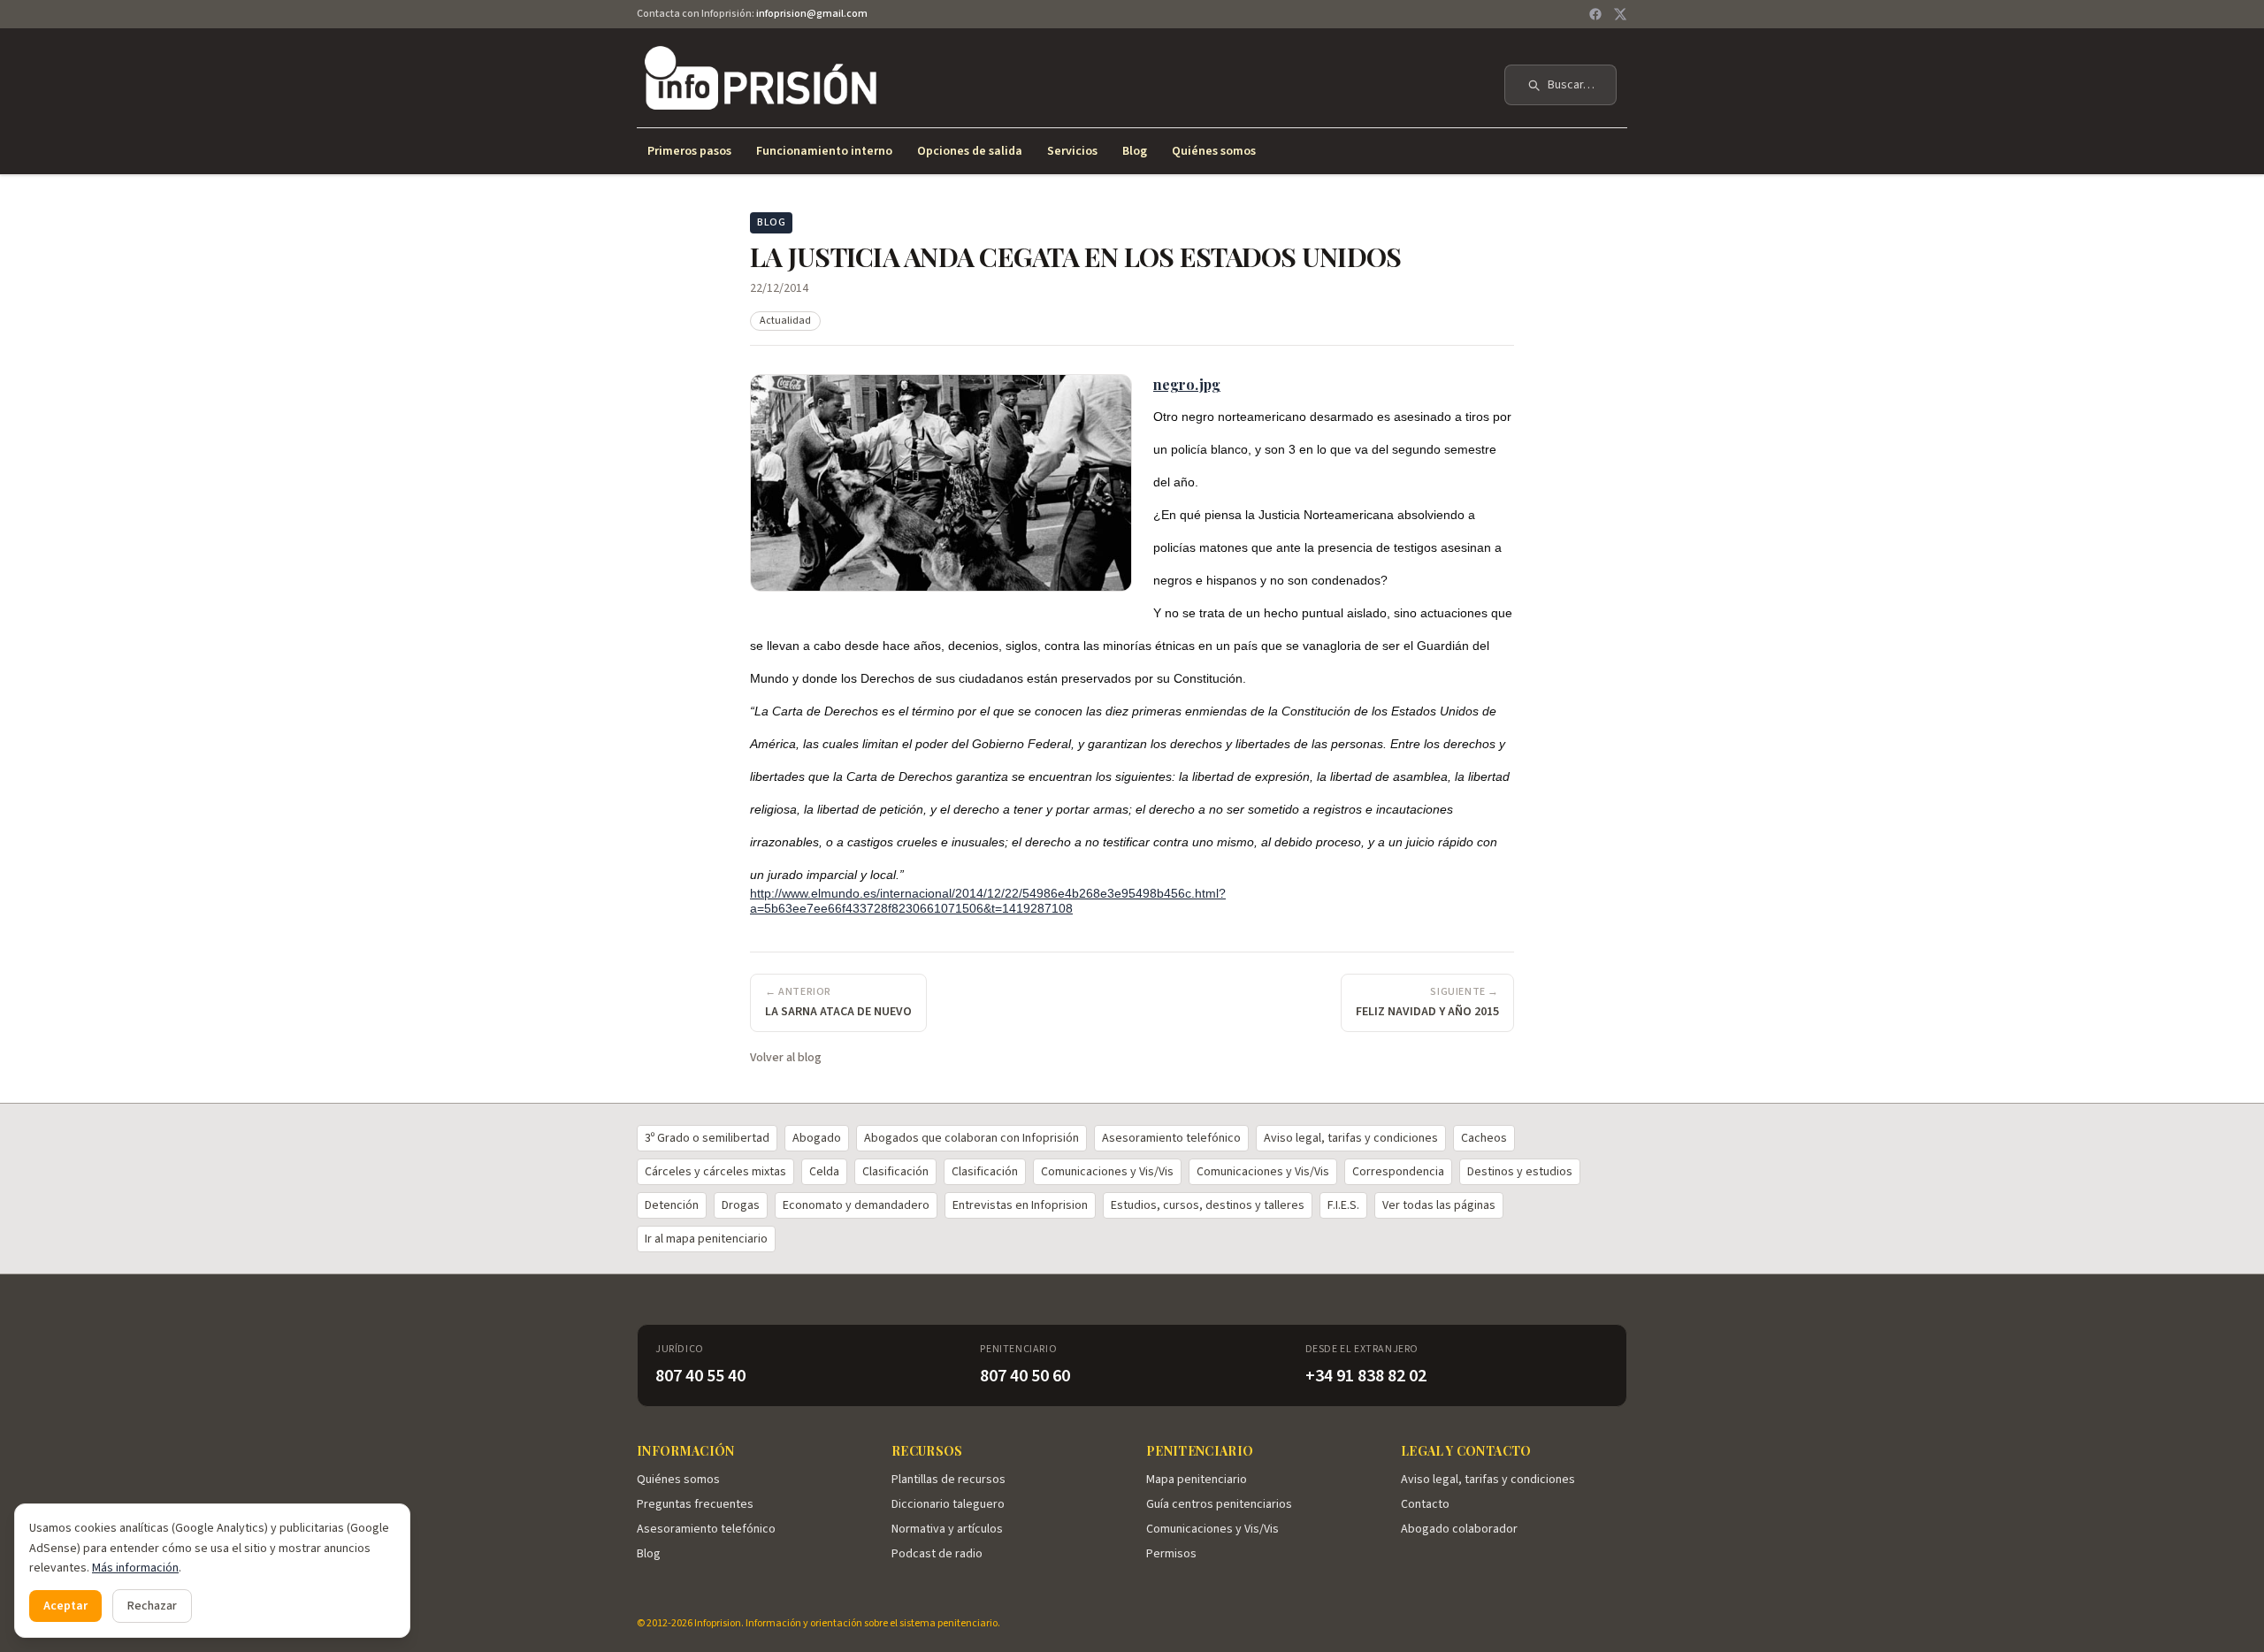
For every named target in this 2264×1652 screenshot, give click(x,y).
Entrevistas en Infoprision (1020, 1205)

==

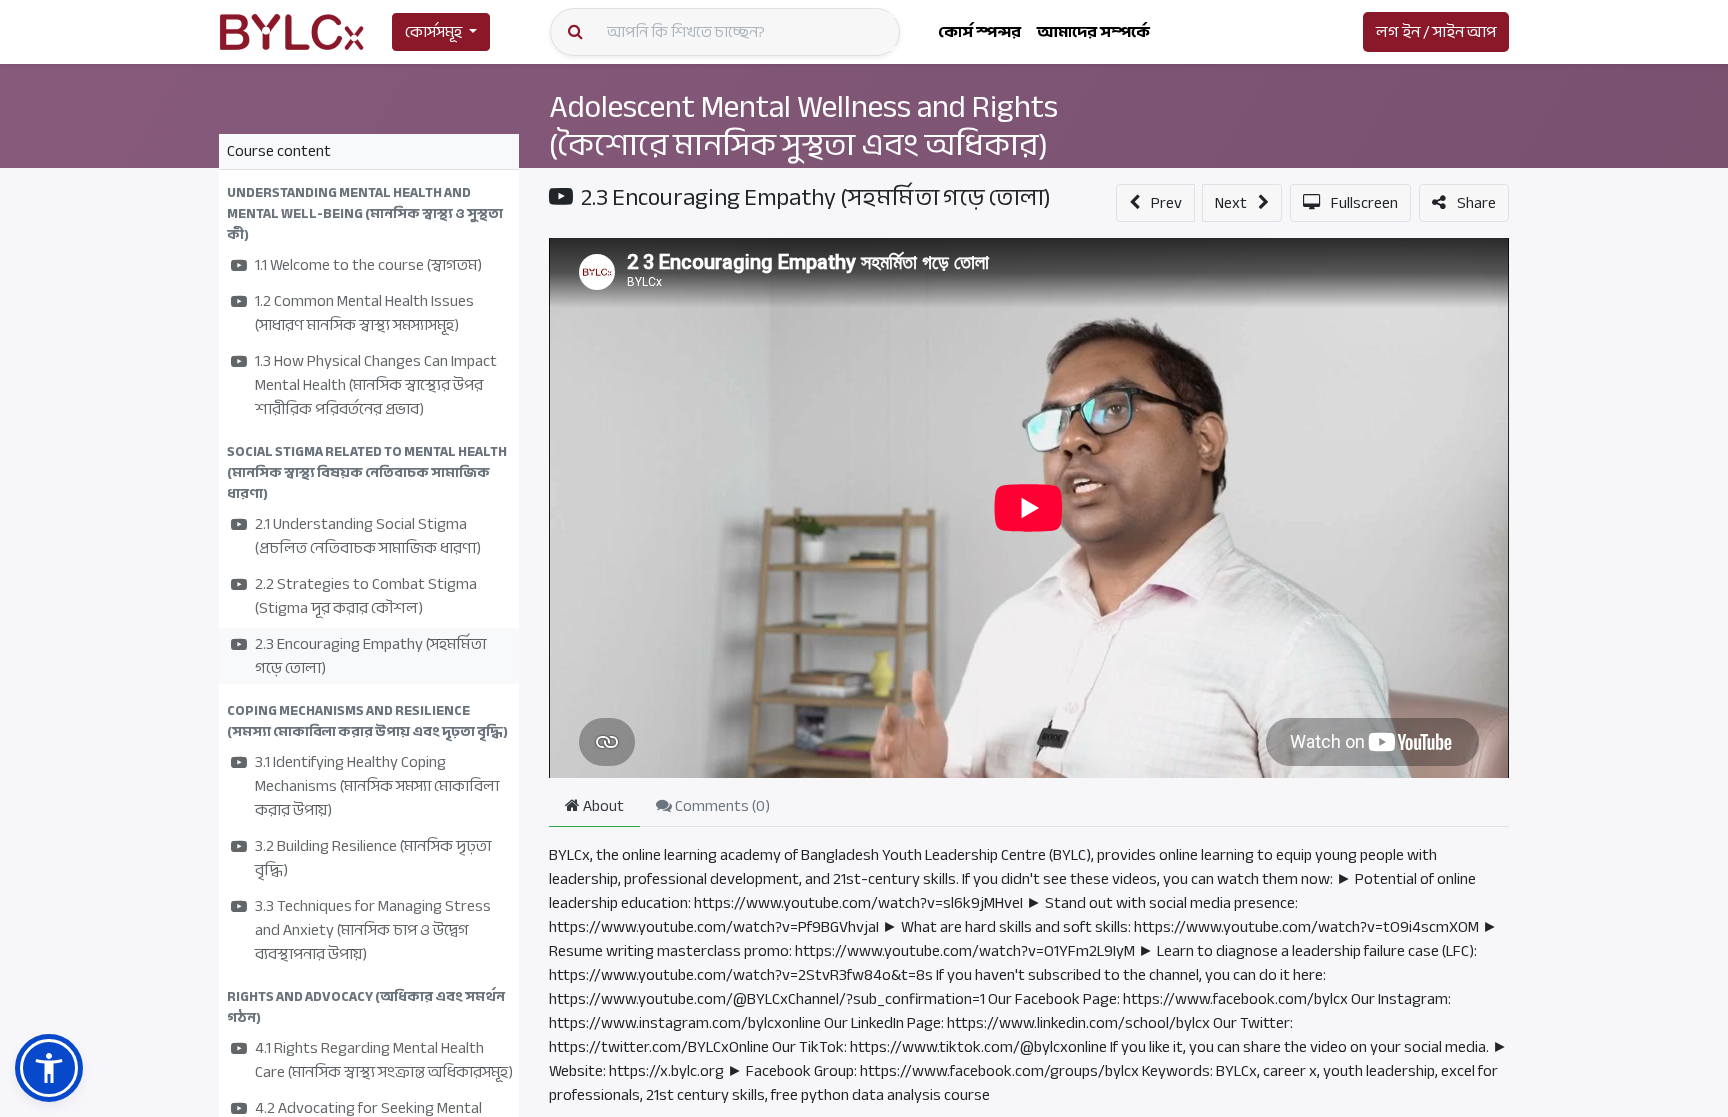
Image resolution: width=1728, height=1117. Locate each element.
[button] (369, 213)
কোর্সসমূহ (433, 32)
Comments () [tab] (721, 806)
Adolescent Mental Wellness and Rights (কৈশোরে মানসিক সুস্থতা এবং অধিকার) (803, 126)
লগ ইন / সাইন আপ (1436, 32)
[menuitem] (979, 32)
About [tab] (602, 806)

---

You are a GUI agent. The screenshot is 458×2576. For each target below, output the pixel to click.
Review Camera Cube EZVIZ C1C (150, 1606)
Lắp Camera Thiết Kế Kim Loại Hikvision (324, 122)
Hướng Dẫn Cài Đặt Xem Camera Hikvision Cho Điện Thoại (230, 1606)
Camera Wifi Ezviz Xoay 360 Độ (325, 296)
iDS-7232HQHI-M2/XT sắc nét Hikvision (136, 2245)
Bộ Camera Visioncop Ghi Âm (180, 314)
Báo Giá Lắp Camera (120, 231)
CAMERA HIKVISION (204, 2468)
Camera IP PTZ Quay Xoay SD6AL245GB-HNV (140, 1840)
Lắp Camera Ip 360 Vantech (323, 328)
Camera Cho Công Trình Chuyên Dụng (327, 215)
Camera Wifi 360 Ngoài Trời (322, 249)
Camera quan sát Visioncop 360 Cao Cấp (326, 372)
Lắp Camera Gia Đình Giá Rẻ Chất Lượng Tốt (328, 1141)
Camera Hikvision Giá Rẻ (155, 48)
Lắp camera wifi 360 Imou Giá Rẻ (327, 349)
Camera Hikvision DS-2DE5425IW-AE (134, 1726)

• **Exercise objective**:
When the word "screenshot" shows up in a line of the entries, report that line.

• **The completed task**:
For every named target in this 2264×1652 screenshot, give click(x,y).
You are a GUI agent. The screenshot is 458×2576. For each target below, output the pixel to click.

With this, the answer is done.